Start of Block

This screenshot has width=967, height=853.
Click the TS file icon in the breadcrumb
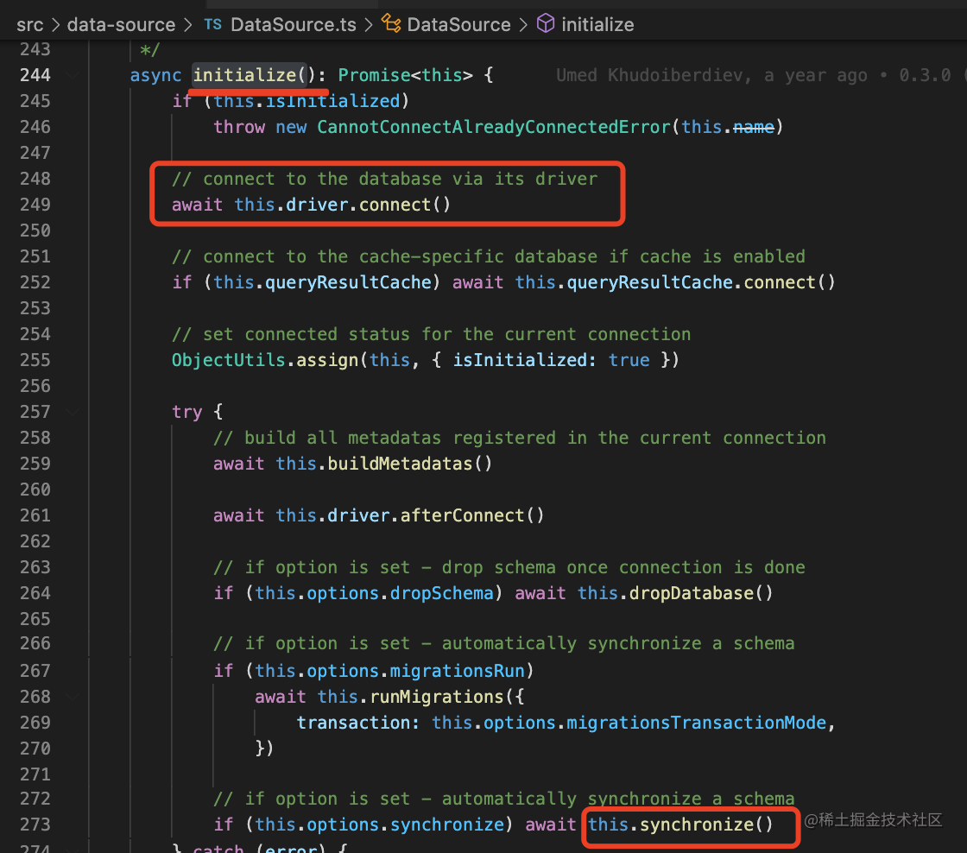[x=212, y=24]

End of Block
Start of Block

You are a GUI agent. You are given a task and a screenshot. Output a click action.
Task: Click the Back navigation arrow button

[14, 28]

End of Block
Start of Block

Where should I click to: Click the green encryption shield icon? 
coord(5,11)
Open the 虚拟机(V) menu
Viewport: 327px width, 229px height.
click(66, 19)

End of Block

* Task to carry out *
From the records above, copy every line that includes the word "screenshot".

* Written reply *
This screenshot has width=967, height=853.
You are a GUI agent. You are given a task and a screenshot. Output a click action.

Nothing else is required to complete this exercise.